Pendant ces hésitations, les délibérations du conseil allaient leur train, comme je l’ai dit, et la continuation de la guerre en Allemagne, ne rencontrant pas d’opposition sérieuse, fut définitivement arrêtée. Force est alors à d’Argenson de donner connaissance de la décision aux cours neutres et alliées, et c’est le sujet d’une de ces curieuses discussions dont j’ai parlé qui s’engagent par écrit entre le ministre et son premier commis. Au moment de rédiger la circulaire, Ledran, qui tient la plume, croit devoir présenter quelques observations sur les difficultés qu’il prévoit : « J’aimerais bien mieux, répond le ministre, un projet de dépêche prêt à partir cette nuit, comme on me l’a recommandé, que ces remontrances générales et contradictoires à ce qui a été ordonné hier dans deux conseils après quantité de délibérations… Il en arrivera ce qui pourra : bien, j’espère ; mais pour la paix et un armistice dans le statu quo, il n’y faut plus penser… A tout ceci, monsieur, vous voyez plus de doutes que de solutions, ce qui me donnera plus d’inquiétudes et de labeurs jusqu’à ce que vous ayez adopté l’avis du conseil. Il faut écrire à nos alliés et neutres que nous restons dans nos engagemens… que nous sommes bien affligés, que nous leur demandons conseil et que nos troupes ne sont dans l’empire que pour défendre nos alliés[6]. »
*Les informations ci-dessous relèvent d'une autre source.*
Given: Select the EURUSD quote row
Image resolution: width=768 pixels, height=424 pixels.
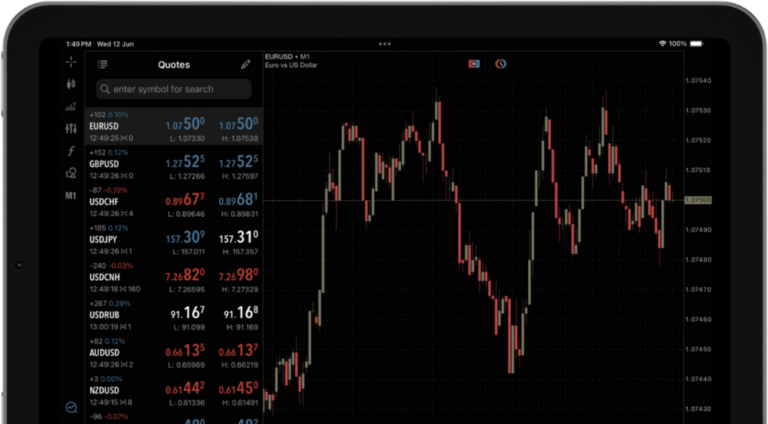Looking at the screenshot, I should [174, 126].
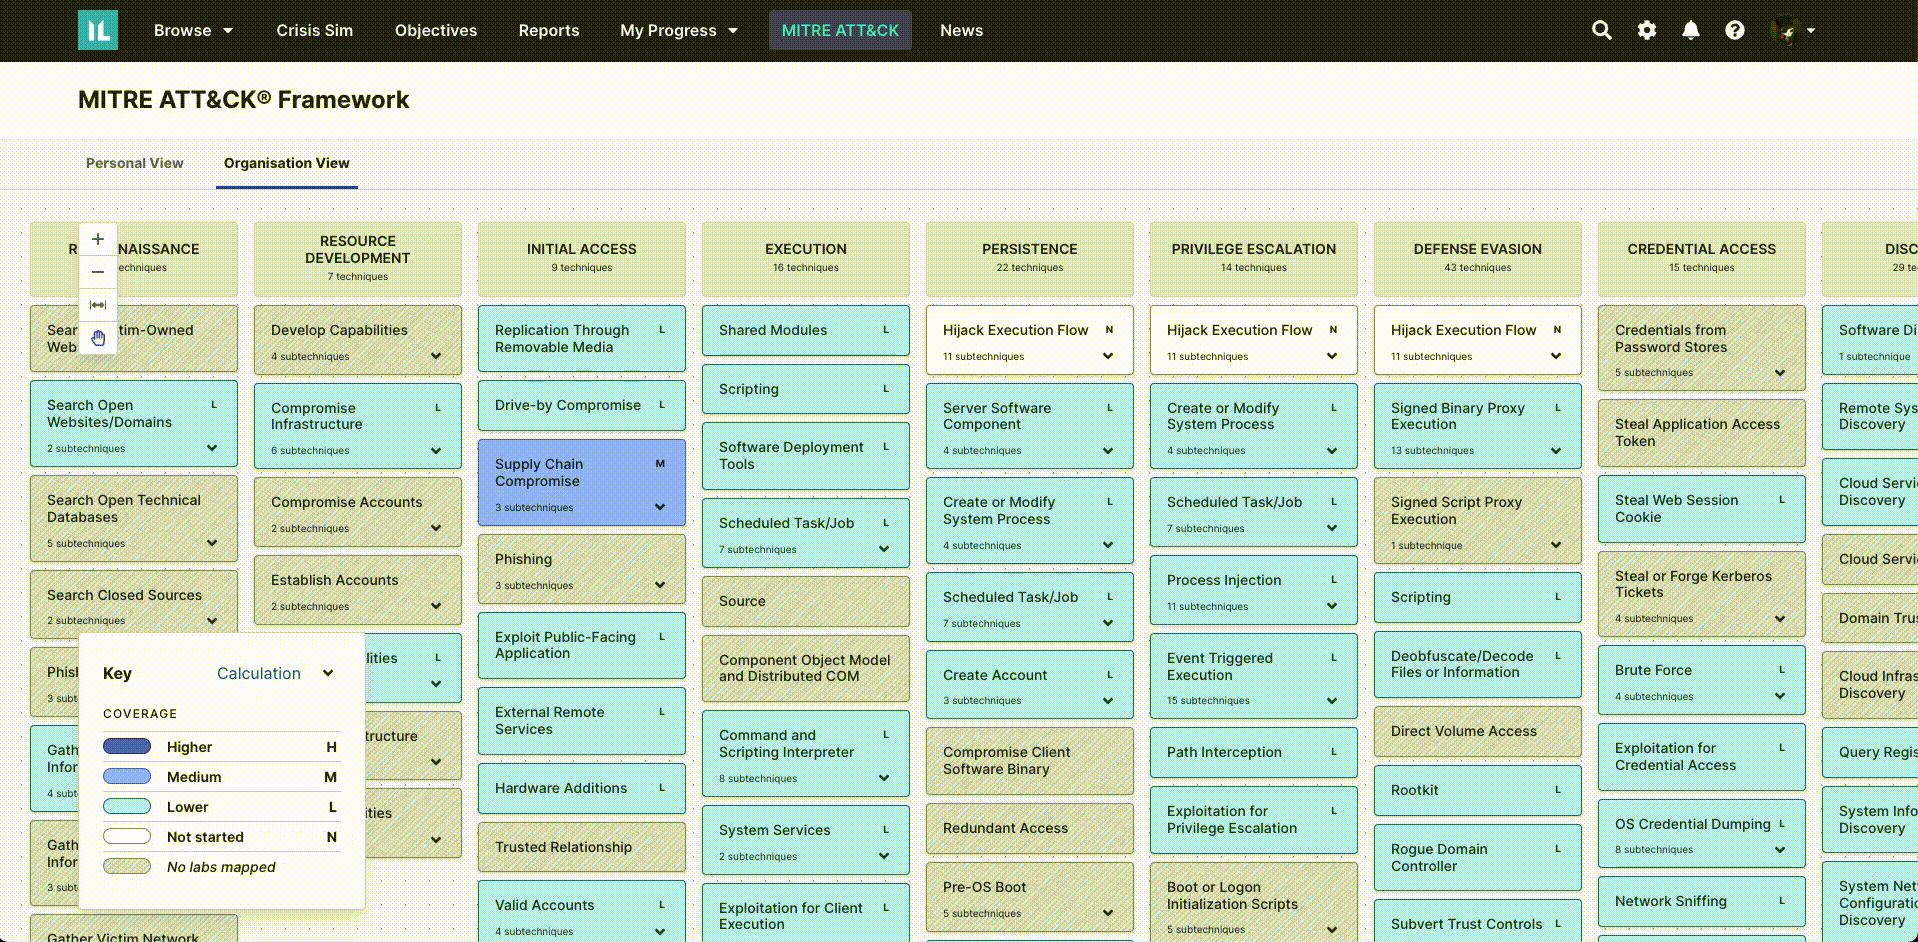Image resolution: width=1918 pixels, height=942 pixels.
Task: Go to the Crisis Sim page
Action: pyautogui.click(x=314, y=30)
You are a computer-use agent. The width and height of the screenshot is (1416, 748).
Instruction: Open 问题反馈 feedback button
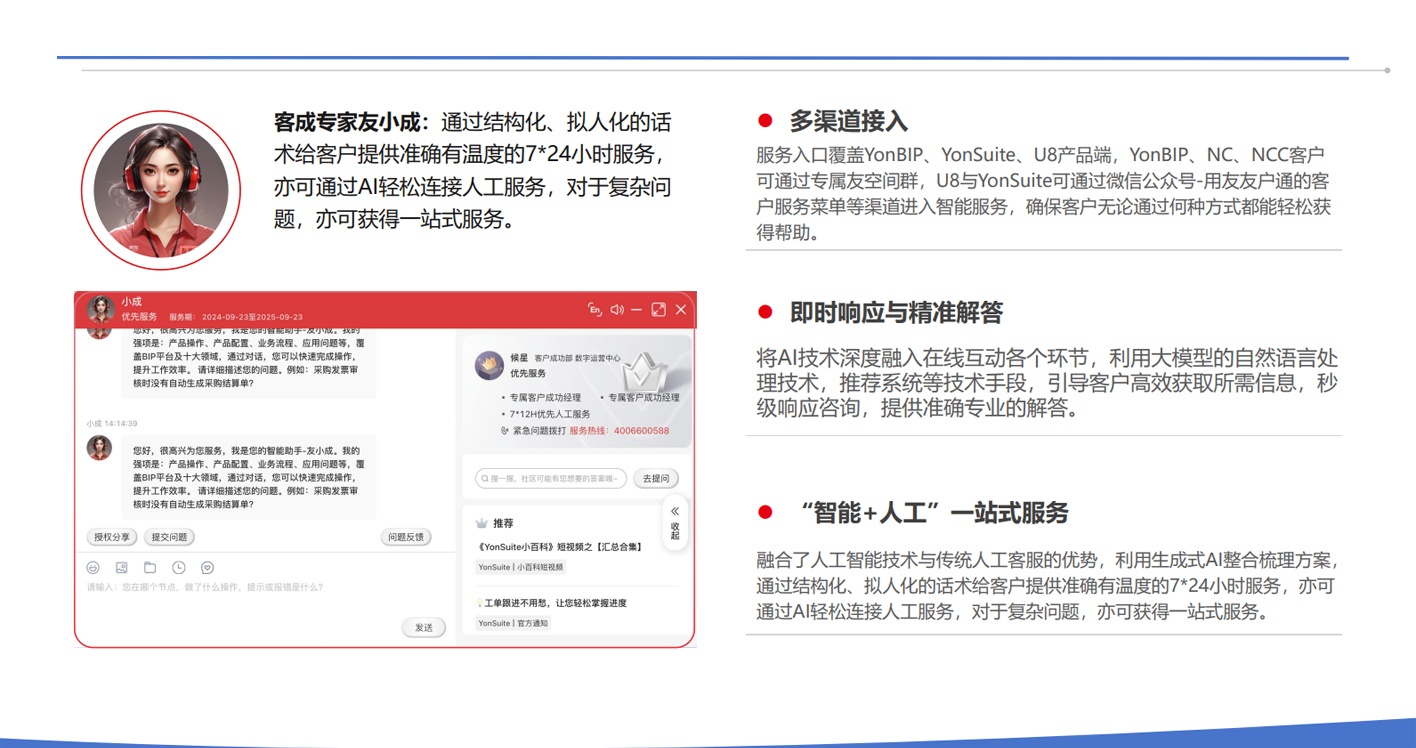click(406, 537)
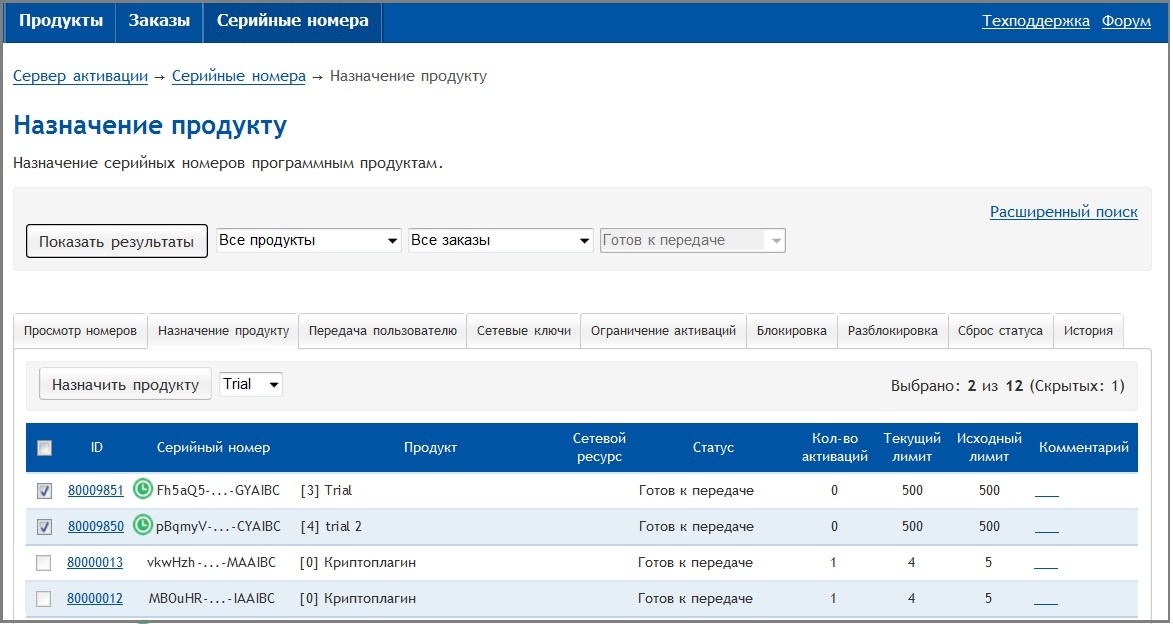Viewport: 1173px width, 624px height.
Task: Open 'Заказы' in the top menu
Action: point(159,21)
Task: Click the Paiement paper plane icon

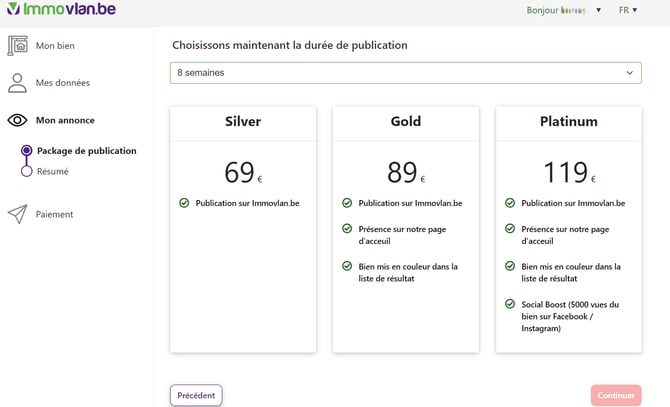Action: (x=17, y=214)
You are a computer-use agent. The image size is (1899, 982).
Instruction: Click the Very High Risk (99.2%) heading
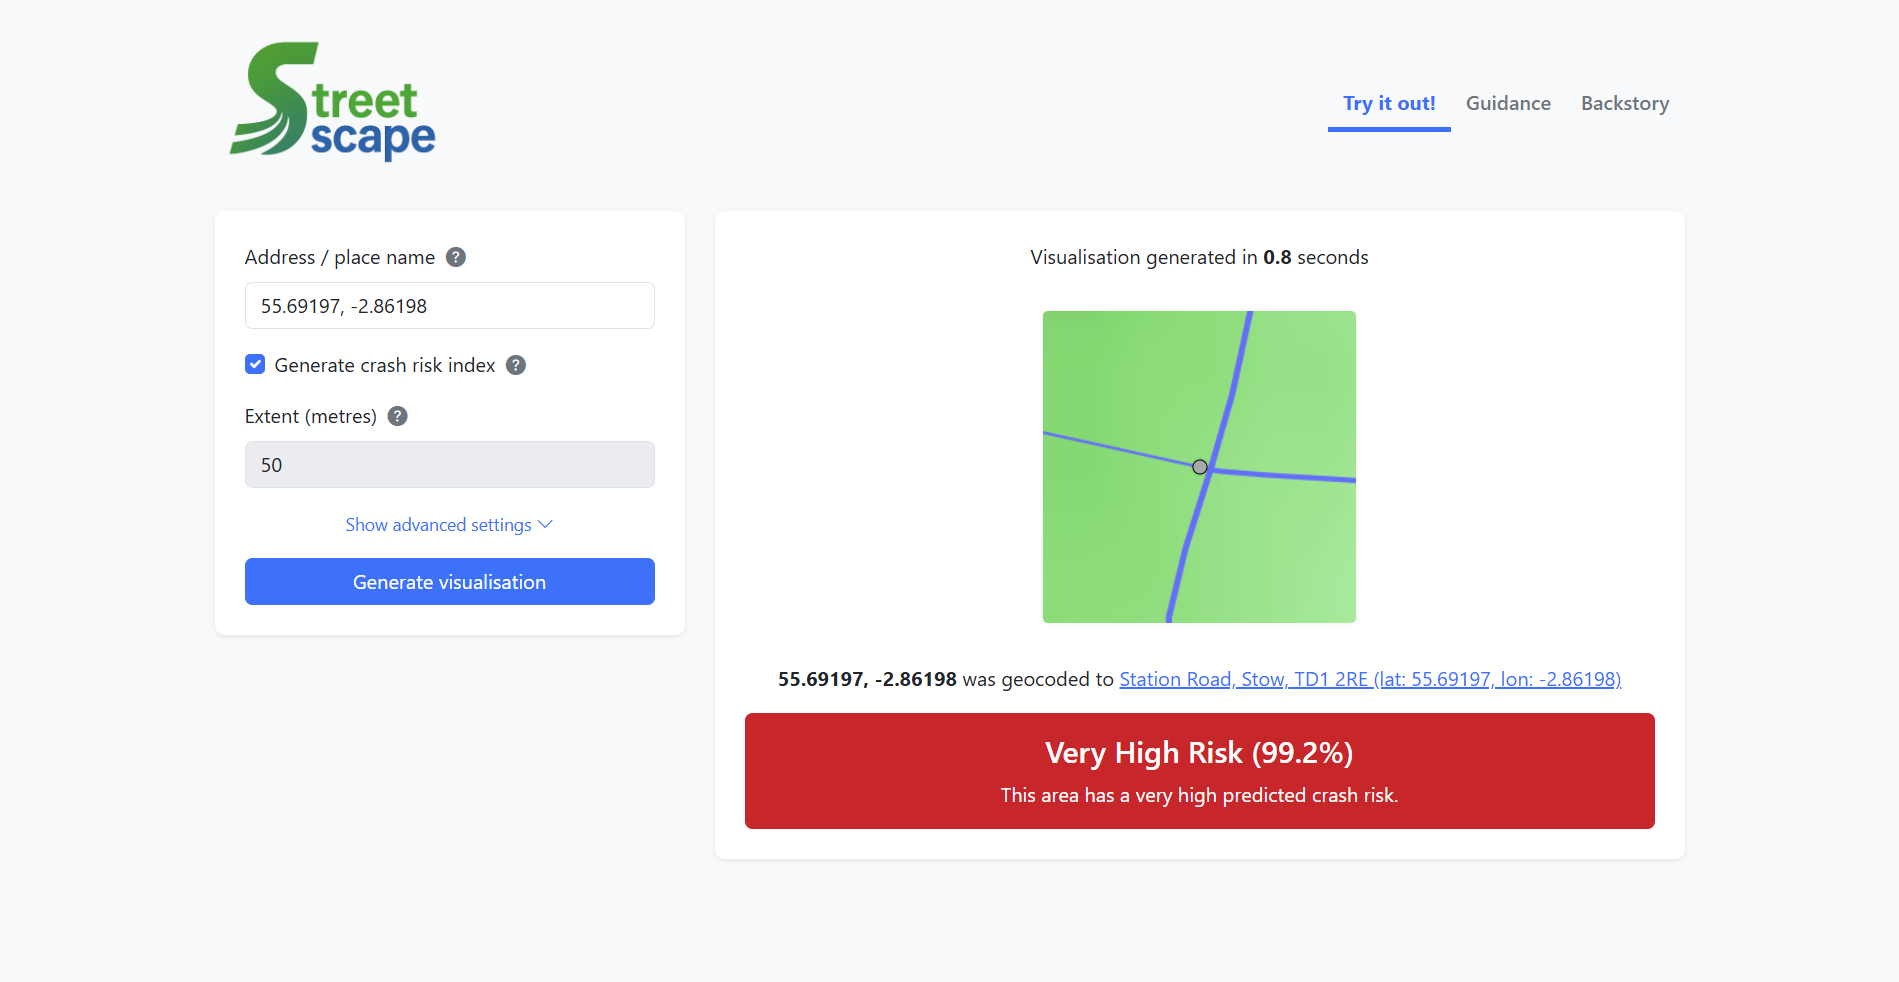tap(1199, 753)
La dépêche à peine partie, on dirait pourtant que d’Argenson y a regret, car, revenant par un détour à ses vues favorites de politique expectante, il se demande si on ne viendrait pas aussi bien à bout d’éloigner l’Autrichien du trône, simplement en faisant le vide en Allemagne et en y laissant aux prises les amis et les adversaires de Marie-Thérèse, sauf à entretenir sous main leurs divisions. « Le moyen, dit-il dans une autre note (qui, cette fois, a le caractère d’un monologue), de tirer finalement quelque profit secret pour nous (de la situation actuelle) est peut-être que les partis se balancent en Allemagne. Pour faire naître ces partis et ces divisions semblables à ceux que la pomme de discorde éleva parmi les déesses, le meilleur moyen est de laisser faire : la jalousie et l’envie suffisent à la discorde, ces ressorts ne sont que trop naturels à l’humanité ! Aujourd’hui, tout s’est réconcilié à la maison d’Autriche, on a oublié ses méfaits, on a été ému de pitié pour la reine de Hongrie : on déteste ses persécuteurs ; on sent les maux qu’ils ont causés et qu’ils causent en Allemagne ; c’est que les progrès de cette discorde ont été menés un peu lourdement par notre ministère. Une conduite plus délicate serait plus efficace : ne point presser l’accouchement. La personne du grand-duc est haïe et méprisée dans l’empire. Il y aura assez de défauts à reprocher à ce dernier : son origine, sa naissance hors d’Allemagne. Faire élever des écrits en quantité contre ce dessein, en appuyer sourdement les difficultés et les rivaux… Par plus de tranquillité et d’apathie, nous serons plus actifs que par la conduite passée. L’air de tranquillité et la contenance de force se feront valoir et nous feront rechercher. Je demande ce qui arriverait si la France n’existait pas ? Doute-t-on que l’élection d’un chef ne causât toujours de grands troubles parmi les membres[7] ? »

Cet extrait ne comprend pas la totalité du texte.